The first quarter of 2022 has been a time of testing on the Korean Peninsula. In North Korea, the communist regime has been conducting a spate of missile technology trials. Two particularly ominous tests on Feb. 26 and March 4 appear to have involved components that could later be used in an intercontinental ballistic missile capable of reaching the United States. Given that this could foreshadow an end to Pyongyang’s self-imposed ban on long-range missile testing, the Biden administration was right to call North Korea’s behavior a “serious escalation” and to announce that the U.S. Indo-Pacific Command would step up surveillance and missile defense force readiness.

Meanwhile, south of the 38th parallel, the Republic of Korea was conducting a different kind of test — of its democratic political system, in the form of a very close presidential election. On the whole, South Korea’s 35-year-old democracy passed with flying colors. Though voters were deeply polarized along left-right lines, and the major candidates ran almost exclusively negative campaigns, the voting was free and fair. The victor, conservative Yoon Suk-yeol, got only 263,000 more votes than progressive rival Lee Jae-myung, but the latter quickly and graciously conceded his defeat. The stage is set for something that has never even come close to happening in the North — a peaceful transfer of power. And the closeness of the race, coupled with continued opposition control of Congress, may restrain Mr. Yoon’s ability to enact his more questionable campaign promises, such as a pledge to abolish the country’s Ministry of Gender Equality and Family.

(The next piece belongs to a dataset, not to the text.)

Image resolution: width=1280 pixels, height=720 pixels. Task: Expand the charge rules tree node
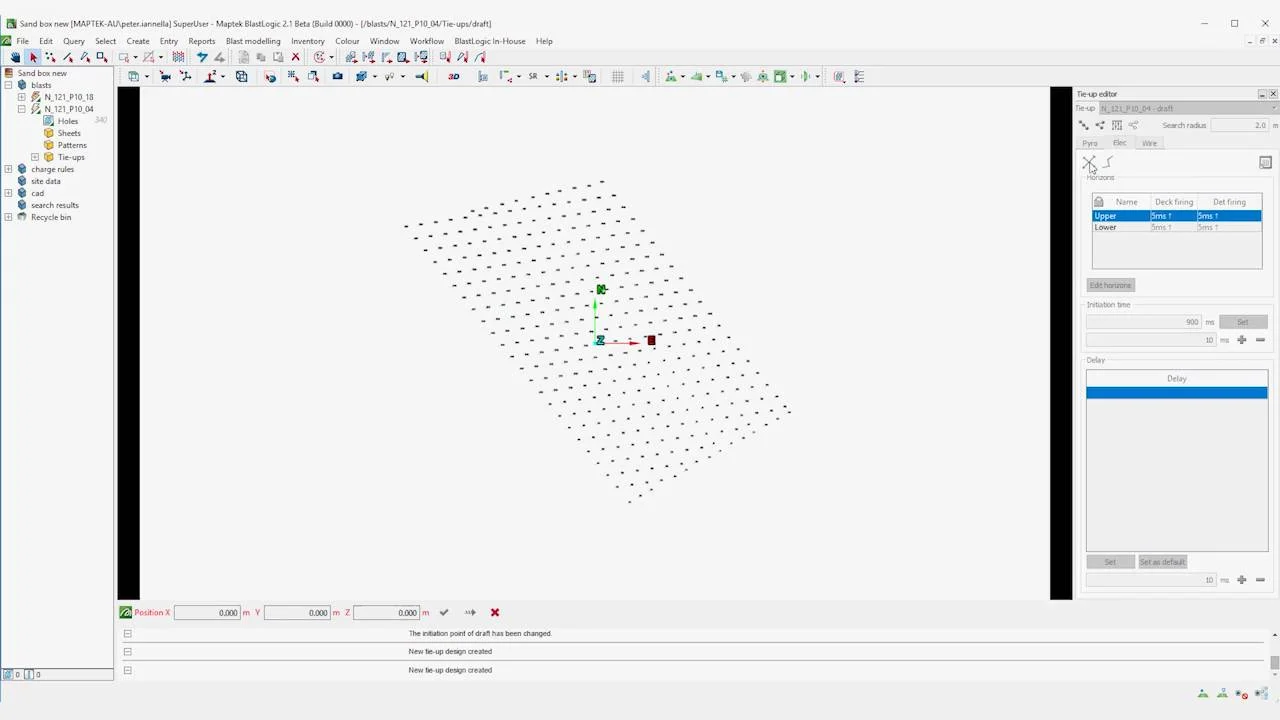click(x=9, y=169)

Perhaps most important for the United States, Mr. Yoon promises to end the efforts of his predecessor, Moon Jae-in, to steer South Korea’s foreign policy on a more conciliatory path with respect to China and its client, North Korea, while distancing Seoul from the United States. The Moon government consciously played down North Korea’s human rights violations and balked at installing additional U.S. theater missile defense systems. The purpose was to preserve commercial relations with China while gradually inducing North Korea to modify its behavior. Seoul wound up with little to show for these overtures, as the North’s missile tests and China’s backing for Pyongyang, despite its nuclear weapons programs, demonstrate.

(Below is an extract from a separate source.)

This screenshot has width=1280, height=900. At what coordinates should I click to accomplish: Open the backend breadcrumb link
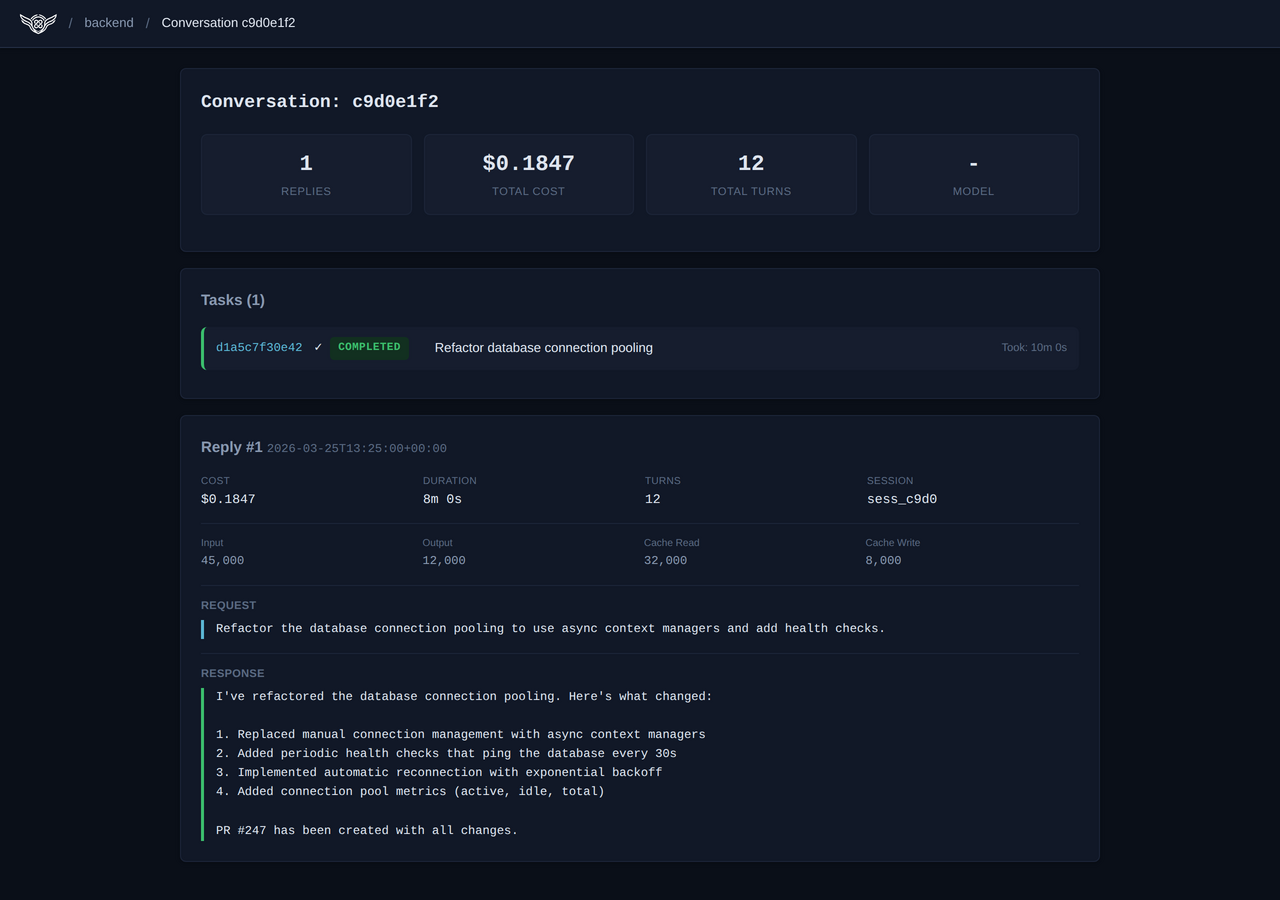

Mr. Yoon proposes instead to make South Korea into a “global pivotal state,” with an active international role commensurate to its economic strength and liberal-democratic values. As part of that, he advocated “a deeper alliance with Washington,” which should be “the central axis of Seoul’s foreign policy.” As well, Mr. Yoon wants South Korea to mend fences with Japan, a perennial sore spot left over from the latter’s occupation of Korea before and during World War II. If it goes according to plan, Mr. Yoon’s policy could bolster democratic unity across the Indo-Pacific and help prevent China from using North Korea as a means to weaken and distract what should be a united front of countries deterring it from aggression against Taiwan.